### TASK ITEM
Take the lines below beginning at the line that has "You are a computer-use agent. The height" and stopping after the line that has "This screenshot has height=620, width=1323.", and print them exactly as they are, with no other lines.

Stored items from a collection
=-=-=

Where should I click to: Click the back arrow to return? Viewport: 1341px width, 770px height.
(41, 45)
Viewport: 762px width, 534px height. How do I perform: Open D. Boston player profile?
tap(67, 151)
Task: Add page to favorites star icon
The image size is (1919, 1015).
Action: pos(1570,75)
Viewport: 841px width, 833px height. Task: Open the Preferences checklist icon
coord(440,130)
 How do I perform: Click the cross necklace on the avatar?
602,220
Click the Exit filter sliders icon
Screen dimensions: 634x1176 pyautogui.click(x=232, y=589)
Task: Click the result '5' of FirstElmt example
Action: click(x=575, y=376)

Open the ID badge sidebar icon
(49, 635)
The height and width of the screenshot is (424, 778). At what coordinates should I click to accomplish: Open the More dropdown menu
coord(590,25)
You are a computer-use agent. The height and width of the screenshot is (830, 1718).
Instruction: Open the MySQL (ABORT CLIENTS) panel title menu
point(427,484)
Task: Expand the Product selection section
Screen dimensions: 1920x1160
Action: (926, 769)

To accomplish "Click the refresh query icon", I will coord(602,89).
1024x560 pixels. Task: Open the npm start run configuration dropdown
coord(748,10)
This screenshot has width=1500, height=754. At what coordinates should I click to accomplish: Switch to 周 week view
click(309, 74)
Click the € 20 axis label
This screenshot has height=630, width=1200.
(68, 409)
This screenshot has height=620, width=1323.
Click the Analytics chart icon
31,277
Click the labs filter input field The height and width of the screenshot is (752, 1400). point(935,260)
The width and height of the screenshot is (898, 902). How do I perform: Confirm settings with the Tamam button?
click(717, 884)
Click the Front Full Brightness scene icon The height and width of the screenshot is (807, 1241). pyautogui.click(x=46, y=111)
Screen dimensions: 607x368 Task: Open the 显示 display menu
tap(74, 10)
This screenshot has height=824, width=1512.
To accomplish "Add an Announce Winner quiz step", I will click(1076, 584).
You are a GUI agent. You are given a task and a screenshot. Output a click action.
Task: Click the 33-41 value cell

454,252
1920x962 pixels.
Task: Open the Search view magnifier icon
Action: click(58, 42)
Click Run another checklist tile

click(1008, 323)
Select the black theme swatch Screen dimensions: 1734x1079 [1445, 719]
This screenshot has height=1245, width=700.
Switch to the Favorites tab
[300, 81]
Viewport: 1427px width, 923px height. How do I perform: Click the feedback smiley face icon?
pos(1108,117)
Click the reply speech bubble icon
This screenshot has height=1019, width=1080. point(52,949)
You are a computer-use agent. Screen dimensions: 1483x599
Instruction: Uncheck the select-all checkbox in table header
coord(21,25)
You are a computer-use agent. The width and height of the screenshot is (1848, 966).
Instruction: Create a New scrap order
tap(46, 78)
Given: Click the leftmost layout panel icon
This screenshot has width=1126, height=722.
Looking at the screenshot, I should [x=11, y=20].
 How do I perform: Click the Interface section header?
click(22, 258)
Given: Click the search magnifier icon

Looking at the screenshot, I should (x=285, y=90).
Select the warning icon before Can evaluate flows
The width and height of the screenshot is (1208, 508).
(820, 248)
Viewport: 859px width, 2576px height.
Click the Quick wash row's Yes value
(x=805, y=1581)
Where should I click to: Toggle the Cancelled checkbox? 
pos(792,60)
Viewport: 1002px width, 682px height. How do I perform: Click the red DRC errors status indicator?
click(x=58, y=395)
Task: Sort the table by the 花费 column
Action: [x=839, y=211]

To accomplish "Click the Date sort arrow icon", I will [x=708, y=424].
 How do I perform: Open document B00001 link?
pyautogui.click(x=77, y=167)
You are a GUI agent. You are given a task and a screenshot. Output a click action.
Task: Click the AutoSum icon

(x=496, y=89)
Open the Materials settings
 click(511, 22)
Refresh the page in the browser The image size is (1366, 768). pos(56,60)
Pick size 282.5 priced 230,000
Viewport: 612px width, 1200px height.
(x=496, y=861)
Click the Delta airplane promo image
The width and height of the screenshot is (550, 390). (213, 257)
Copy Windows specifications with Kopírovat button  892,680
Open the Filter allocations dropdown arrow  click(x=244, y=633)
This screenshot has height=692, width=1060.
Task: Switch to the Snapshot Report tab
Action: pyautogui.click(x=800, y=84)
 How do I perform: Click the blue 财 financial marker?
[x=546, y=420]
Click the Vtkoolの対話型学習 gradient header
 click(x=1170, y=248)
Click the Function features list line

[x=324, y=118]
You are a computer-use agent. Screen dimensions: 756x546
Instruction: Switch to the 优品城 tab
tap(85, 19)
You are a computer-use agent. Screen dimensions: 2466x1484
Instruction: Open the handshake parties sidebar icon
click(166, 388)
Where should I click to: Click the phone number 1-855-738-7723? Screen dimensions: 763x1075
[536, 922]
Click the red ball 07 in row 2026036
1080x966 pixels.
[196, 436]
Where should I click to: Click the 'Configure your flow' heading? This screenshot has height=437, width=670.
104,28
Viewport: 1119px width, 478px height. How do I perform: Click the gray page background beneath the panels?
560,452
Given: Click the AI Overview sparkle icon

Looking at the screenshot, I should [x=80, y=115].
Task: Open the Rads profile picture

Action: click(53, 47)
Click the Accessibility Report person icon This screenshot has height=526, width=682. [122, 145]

=-=-=

### ANSWER TO THE PROBLEM
You are a computer-use agent. The height and width of the screenshot is (830, 1718).
Instruction: Open the MySQL (ABORT CLIENTS) panel title menu
point(427,484)
Task: Expand the Product selection section
Screen dimensions: 1920x1160
Action: (926, 769)

To accomplish "Click the refresh query icon", I will coord(602,89).
1024x560 pixels. Task: Open the npm start run configuration dropdown
coord(748,10)
This screenshot has width=1500, height=754. At what coordinates should I click to accomplish: Switch to 周 week view
click(309, 74)
Click the € 20 axis label
This screenshot has height=630, width=1200.
(68, 409)
This screenshot has height=620, width=1323.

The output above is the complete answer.